Of course, another of CVS key differentiators is the ExtraCare program, which with more than 50 million members is quite likely the most comprehensive loyalty card program in retail. More than 60 percent of CVS front-end sales are rung up through an ExtraCare card.
But the biggest win for CVS is the wealth of data it has collected on its best customers. "We know the customers who are coming into our store to buy beauty, but aren't buying OTCs," CVS chairman, president and chief executive officer Tom Ryan noted last month at a Goldman Sachs investors' conference. "We know who's coming in for photo, but not using the pharmacy, and we can target [those customers] with special mailings and customized offers. It s not laser-like, but certainly we can target our best customers."
The ability to tap into that data has attracted a great deal of attention from the supplier community. While it is unclear exactly how much, what is clear is that CVS vendor partners are handing a rising percentage of the chain's marketing initiatives through ExtraCare, and they certainly helped pay the freight on the Eckerd integration. "Manufacturers are all over it," Ryan explained, noting a special online portal where CVS' "best suppliers are going into, getting information and using it to market their brands more effectively. ... At the end of the day, these [companies] are just putting their dollars with [retailers] that can move product--and we move a lot of product. We move more product than Eckerd did; we move more product than Revco did."
Another application for ExtraCare could be helping CVS get closer to its Hispanic customers, particularly in the Florida and Texas markets in which it now finds itself a major player in the, wake of the Eckerd deal. "We look for CVS to increasingly target the fast-growing Hispanic market with more creative product offerings, merchandising and marketing," wrote Merrill Lynch analyst Patricia Baker in a recent research note.

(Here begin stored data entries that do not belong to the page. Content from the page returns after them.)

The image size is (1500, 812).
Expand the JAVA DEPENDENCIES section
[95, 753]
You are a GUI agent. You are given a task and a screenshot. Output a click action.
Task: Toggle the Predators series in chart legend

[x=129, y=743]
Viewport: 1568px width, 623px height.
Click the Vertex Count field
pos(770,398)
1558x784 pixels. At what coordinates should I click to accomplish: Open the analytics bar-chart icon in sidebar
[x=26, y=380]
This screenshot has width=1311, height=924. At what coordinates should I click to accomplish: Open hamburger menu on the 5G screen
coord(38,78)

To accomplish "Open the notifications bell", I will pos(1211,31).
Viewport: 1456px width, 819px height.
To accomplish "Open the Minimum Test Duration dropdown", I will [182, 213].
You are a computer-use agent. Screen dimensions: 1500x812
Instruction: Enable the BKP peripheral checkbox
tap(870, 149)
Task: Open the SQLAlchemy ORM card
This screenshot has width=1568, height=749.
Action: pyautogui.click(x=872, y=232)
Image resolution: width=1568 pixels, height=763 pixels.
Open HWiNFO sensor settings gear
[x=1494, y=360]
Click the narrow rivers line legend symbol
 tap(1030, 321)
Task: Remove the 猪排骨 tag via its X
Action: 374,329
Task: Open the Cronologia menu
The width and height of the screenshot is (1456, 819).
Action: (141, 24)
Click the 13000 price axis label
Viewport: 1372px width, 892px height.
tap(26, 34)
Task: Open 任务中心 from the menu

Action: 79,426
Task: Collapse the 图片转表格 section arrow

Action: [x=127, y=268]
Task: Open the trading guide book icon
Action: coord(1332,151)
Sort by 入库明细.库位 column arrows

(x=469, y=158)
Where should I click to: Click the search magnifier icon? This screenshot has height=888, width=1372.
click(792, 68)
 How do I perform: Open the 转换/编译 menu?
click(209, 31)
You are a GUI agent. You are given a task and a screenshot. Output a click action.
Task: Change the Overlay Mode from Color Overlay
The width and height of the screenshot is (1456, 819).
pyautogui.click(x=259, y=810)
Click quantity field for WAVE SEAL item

The chain's expansion in Southern California also affords CVS a growing number of opportunities to reach the Latino shoppers in those markets.
ExtraCare not only provides the insight that helps CVS identify profitable promotions, but also helps generate a future CVS trip. And it is bringing together its partners in creative ways that appeal to important customers. For example, CVS' Sept. 25 circular featured a full page devoted to its exclusive Lumene skin care line: Buy $20 worth of Lumene products, and receive a one-year subscription to Allure beauty magazine plus $10 in ExtraBucks that can be used on the customer's next trip.